Corporates, on the other hand, are showing improved sentiment following the announcement of the trade deal with the US. According to preliminary PMI data, Eurozone businesses saw new orders increase for the first time since May 2024 in August, helping the composite PMI rise to 51.1. Economic activity has picked up in both manufacturing and services, with the manufacturing PMI rising above the growth threshold to 50.5 for the first time in over three years. Activity in the services sector continued to expand, albeit at a slower pace of 50.7, easing slightly from July’s 51. Germany recorded its fastest growth since March, driven by a strong manufacturing expansion. In France, the downturn eased to the smallest decline in a year.

The unexpected increase in activity, combined with higher inflation pressures in the services sector, bolsters the case for a pause in ECB easing – at least until the effect of tariffs becomes more visible through autumn. Markets currently expect one more 25bp cut this year, but not until December.

Price pressures continued to rise in the United Kingdom in July. The annual inflation rate increased to 3.8%, the highest level since early 2024, up from 3.6% in June and exceeding market expectations. This increase was largely driven by a surge in airfares, likely reflecting the timing of the summer school holidays. Services inflation, which the Bank of England (BoE) closely monitors when setting rates, also rose from 4.7% in June to 5%. As the BoE was strongly divided when deciding to cut interest rates earlier this month, this stubborn inflation suggests that the central bank may slow its already gradual pace of monetary easing.

In Switzerland, companies are still estimating the impact of the 39% tariff imposed by President Trump earlier this month. Many companies that export large quantities of products to the US will find it difficult to pass on the full cost increase to their customers and will need to find more than one way to absorb the cost of tariffs. Some companies have already built up stocks in the US in anticipation of higher tariffs, which gives them more time to plan their next steps. It could therefore take several months before the tariff costs start to impact these companies' margins. In July, exports to the US rose by only 1.1%, slowing from June’s 25.2% surge to frontload potential higher tariffs.

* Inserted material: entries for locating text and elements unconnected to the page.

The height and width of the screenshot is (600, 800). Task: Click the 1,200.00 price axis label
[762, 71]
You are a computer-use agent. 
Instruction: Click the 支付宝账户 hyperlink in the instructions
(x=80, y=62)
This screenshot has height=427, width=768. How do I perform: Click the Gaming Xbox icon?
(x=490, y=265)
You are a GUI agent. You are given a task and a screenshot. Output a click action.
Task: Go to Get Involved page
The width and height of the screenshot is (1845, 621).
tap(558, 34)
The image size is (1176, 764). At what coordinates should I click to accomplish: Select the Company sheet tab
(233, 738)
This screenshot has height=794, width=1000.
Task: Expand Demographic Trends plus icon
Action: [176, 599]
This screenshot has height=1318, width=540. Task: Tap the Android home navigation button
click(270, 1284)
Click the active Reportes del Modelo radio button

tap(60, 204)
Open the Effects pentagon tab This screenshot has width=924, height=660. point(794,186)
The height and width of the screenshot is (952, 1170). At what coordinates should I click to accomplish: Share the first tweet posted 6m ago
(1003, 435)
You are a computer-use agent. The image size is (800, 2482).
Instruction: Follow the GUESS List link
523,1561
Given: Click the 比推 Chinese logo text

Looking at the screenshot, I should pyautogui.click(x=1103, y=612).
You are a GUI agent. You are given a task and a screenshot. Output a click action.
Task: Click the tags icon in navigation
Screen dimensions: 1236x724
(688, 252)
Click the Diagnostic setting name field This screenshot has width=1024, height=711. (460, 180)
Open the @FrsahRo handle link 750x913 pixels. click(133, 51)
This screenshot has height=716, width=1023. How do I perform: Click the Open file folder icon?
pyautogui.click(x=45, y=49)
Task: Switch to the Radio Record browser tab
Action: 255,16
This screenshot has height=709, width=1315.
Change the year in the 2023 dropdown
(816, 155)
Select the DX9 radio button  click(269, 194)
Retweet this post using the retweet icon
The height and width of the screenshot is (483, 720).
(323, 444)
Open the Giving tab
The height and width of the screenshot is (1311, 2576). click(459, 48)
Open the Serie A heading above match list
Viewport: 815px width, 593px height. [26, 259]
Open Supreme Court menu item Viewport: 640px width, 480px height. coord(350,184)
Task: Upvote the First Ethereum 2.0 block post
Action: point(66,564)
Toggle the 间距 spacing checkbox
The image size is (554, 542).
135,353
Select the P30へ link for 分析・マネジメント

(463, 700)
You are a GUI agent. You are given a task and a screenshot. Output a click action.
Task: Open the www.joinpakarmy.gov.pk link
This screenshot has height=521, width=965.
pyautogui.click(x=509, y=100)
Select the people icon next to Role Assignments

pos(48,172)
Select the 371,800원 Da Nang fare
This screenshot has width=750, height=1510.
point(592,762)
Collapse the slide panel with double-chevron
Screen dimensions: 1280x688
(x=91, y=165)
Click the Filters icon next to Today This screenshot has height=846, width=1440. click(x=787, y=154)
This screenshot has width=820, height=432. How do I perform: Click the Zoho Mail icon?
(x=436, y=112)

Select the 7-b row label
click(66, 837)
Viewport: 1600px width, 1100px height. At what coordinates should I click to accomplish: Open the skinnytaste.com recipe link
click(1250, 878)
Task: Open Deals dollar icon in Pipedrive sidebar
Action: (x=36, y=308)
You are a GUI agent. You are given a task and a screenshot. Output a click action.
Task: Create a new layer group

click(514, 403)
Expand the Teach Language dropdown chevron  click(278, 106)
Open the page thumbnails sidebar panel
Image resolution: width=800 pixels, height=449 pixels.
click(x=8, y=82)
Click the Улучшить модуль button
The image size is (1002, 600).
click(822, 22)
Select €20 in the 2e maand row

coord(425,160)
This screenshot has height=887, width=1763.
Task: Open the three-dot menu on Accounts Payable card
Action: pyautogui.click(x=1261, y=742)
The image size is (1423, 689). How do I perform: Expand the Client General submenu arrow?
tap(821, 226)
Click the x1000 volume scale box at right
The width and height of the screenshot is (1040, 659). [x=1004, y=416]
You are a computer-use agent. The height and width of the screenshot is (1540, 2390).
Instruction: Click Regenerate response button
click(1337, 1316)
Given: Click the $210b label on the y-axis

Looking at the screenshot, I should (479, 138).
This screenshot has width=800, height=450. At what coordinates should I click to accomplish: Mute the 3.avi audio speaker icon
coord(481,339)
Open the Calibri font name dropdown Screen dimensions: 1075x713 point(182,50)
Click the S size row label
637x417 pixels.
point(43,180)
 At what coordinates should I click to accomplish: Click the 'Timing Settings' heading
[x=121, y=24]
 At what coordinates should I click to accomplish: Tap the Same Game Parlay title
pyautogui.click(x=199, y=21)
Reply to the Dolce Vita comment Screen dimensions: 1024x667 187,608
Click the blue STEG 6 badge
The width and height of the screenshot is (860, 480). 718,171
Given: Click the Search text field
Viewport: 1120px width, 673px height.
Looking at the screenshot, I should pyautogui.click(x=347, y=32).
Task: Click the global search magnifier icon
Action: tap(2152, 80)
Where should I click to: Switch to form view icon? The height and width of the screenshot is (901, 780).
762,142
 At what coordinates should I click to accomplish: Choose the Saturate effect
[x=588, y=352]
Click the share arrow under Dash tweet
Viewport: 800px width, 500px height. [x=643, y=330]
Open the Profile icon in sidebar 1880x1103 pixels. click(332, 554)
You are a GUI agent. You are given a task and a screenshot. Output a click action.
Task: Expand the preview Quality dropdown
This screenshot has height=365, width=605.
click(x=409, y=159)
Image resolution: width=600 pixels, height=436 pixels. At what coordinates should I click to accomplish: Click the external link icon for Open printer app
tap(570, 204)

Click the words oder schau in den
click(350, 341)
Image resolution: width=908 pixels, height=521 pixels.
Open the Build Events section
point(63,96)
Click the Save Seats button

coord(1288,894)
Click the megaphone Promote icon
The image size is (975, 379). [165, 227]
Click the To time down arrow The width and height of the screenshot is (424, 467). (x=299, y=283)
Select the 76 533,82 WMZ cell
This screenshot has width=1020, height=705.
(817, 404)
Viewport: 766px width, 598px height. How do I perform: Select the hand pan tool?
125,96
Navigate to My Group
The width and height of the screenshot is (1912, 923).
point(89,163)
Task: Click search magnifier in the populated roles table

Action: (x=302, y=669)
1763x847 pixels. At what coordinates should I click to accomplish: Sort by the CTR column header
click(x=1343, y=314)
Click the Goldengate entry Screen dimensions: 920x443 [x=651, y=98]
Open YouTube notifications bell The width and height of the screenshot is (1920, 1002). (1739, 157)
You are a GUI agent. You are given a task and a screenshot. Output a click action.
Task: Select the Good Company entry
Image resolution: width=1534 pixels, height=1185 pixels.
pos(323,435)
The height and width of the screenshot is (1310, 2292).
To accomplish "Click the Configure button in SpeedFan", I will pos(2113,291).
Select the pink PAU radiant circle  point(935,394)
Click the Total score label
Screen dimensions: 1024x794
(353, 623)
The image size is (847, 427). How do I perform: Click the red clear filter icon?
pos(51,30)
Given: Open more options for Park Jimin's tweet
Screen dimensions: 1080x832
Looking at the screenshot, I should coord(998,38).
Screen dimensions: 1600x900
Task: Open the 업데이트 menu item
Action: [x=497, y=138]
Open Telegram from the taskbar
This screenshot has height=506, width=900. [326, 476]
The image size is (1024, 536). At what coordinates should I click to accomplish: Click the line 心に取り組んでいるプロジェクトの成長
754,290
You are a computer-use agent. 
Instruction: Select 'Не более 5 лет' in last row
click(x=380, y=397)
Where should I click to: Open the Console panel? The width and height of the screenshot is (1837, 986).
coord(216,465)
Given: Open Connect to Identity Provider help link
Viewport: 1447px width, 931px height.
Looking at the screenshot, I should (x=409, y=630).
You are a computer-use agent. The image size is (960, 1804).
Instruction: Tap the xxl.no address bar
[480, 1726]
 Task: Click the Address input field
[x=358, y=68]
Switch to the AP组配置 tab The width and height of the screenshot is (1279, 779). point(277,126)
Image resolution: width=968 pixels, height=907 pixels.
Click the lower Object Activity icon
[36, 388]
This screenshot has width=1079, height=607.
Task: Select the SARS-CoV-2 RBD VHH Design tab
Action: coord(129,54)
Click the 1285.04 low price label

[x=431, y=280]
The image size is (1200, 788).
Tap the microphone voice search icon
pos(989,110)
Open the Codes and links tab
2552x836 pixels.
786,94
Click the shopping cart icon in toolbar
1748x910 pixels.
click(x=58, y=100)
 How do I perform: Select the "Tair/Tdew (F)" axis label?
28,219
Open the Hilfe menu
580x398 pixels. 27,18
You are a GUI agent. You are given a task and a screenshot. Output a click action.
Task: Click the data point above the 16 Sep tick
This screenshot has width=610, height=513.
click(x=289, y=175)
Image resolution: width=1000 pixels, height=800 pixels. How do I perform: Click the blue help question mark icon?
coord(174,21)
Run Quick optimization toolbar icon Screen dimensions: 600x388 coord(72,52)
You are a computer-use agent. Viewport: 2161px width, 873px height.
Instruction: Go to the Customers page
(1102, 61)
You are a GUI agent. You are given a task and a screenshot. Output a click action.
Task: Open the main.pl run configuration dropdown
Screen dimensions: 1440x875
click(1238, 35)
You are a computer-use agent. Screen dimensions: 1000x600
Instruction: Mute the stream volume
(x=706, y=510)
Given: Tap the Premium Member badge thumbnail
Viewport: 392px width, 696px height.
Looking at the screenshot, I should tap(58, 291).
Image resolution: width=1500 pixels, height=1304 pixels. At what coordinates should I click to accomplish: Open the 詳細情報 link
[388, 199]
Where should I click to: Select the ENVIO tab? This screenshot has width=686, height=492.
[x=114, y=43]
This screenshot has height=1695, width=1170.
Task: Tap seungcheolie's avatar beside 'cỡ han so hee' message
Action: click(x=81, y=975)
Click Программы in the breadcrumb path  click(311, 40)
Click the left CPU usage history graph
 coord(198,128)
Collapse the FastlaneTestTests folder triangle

The uncertainty surrounding US trade policy has already impacted the economy. Industrial production in Switzerland contracted by 0.1% YoY in Q2, following strong growth of 8.9% in Q1. This was the first decline in industrial activity since the beginning of 2024 and was driven by lower output in energy supply and construction. Additionally, manufacturing growth slowed to significantly to 0.7%.

Calendar for the week ahead

Monday – Germany Ifo Business Climate (August).

Tuesday – France Consumer Confidence (August). US Conference Board Consumer Confidence (August).

Wednesday – Germany GfK Consumer Confidence (September). Switzerland Economic Sentiment Index (August).

Thursday – EU New Car Registrations (July). Switzerland GDP Growth Rate (Q2). Eurozone Economic Sentiment (August), Consumer Confidence (Final, August). US GDP Growth Rate (2nd Est, Q2), Jobless Claims.

Friday – Japan Unemployment Rate (July), Industrial Production (Prel, July), Retail Sales (July), Consumer Confidence (August). Germany Retail Sales (July). France, Germany, Italy & Spain Inflation Rate (Prel, August). Switzerland KOF Leading Indicators (August). US Goods Trade Balance (Adv, July), PCE Price Index (July), Michigan Consumer Sentiment (Final, August).